あの頃は私達は互いに支え合った。華乱で最も見物人の興味を引き付け、客を悦ばせ、稀に訪れる質の悪い客には二人がかりで相手をし他の花魁を守った。私と桜の評判が華乱の評判と言っても過言ではない。会話を楽しむ仲ではないが、必要とあらば幾度も話し合い、本音をぶつけ合った。
「あれ、もう空かよ」
不満そうに唇を尖らせる桜の顔は水を飲んでいるかのようにけろっとしている。持ち込んだ酒が無くなればお開きだ。

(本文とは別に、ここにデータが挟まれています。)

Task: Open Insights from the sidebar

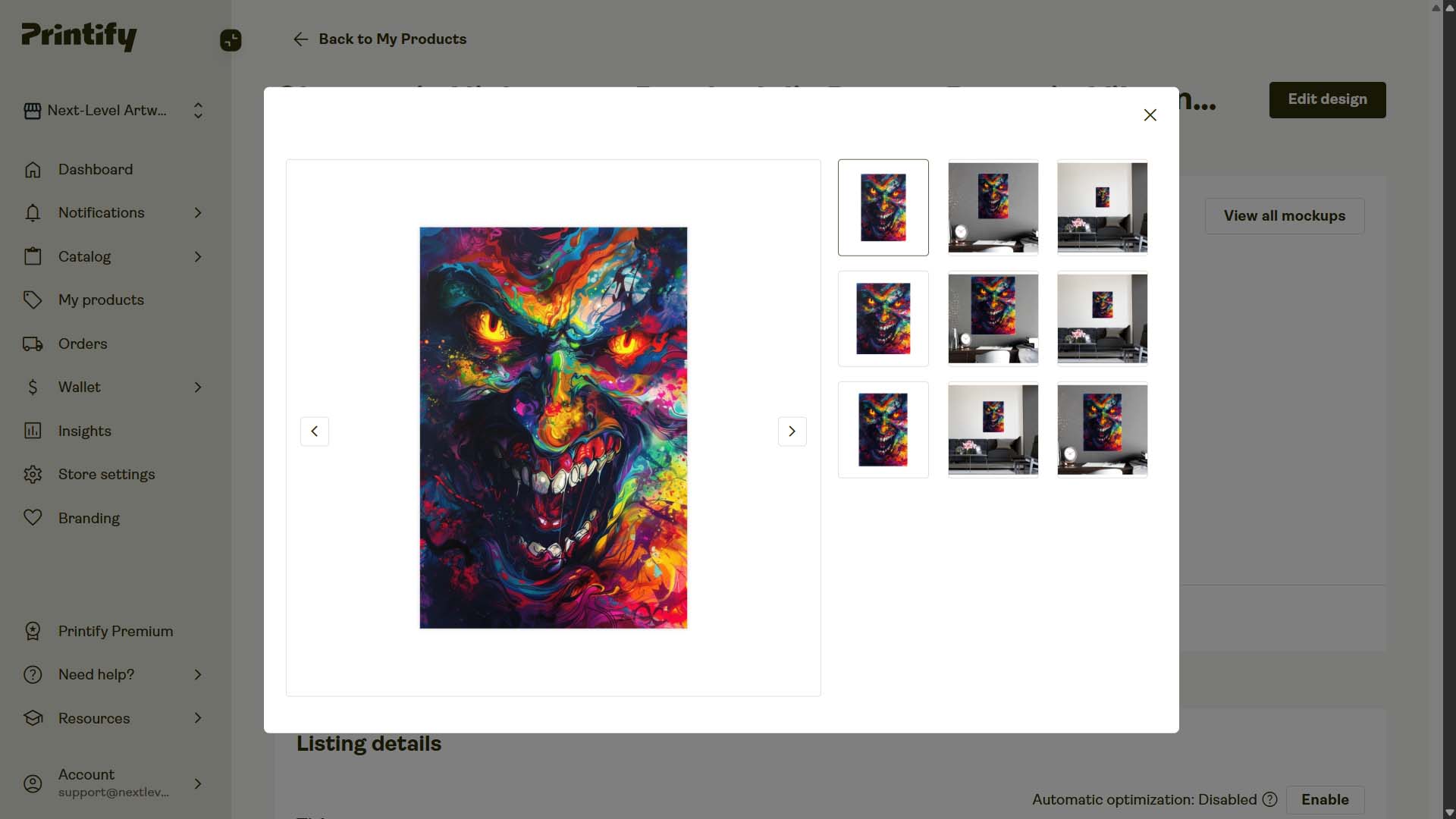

「それでも半分以上は飲んだでしょう。足りないなら次は樽ごと買ってきなさい」
「分かった。俺が運ぶから金はお前な」
「本気で担いでくる気か?」
「やってやるよ」
「では来年は酒屋の前で待ちましょう」
「おう。じゃあな」
そう言って部屋を出ていく桜を裏口まで見送ってから片付け、雑務部屋へと戻る。
「また来年……会えればいい」
今の距離に不安は無い。桜には桜の生き方があって、私には私のやるべき事がある。それに口出しも干渉もしない。けれどもし、桜が窮地に陥ろうものなら私はそれが日本の端だろうと海の向こうだろうと飛んでいく。
何故なら私は桜の、桜は私の唯一無二、生涯の相棒だからだ。どれだけ離れていようと、心はあの頃と同じように、それぞれ違う方を見ながら並んでいるから。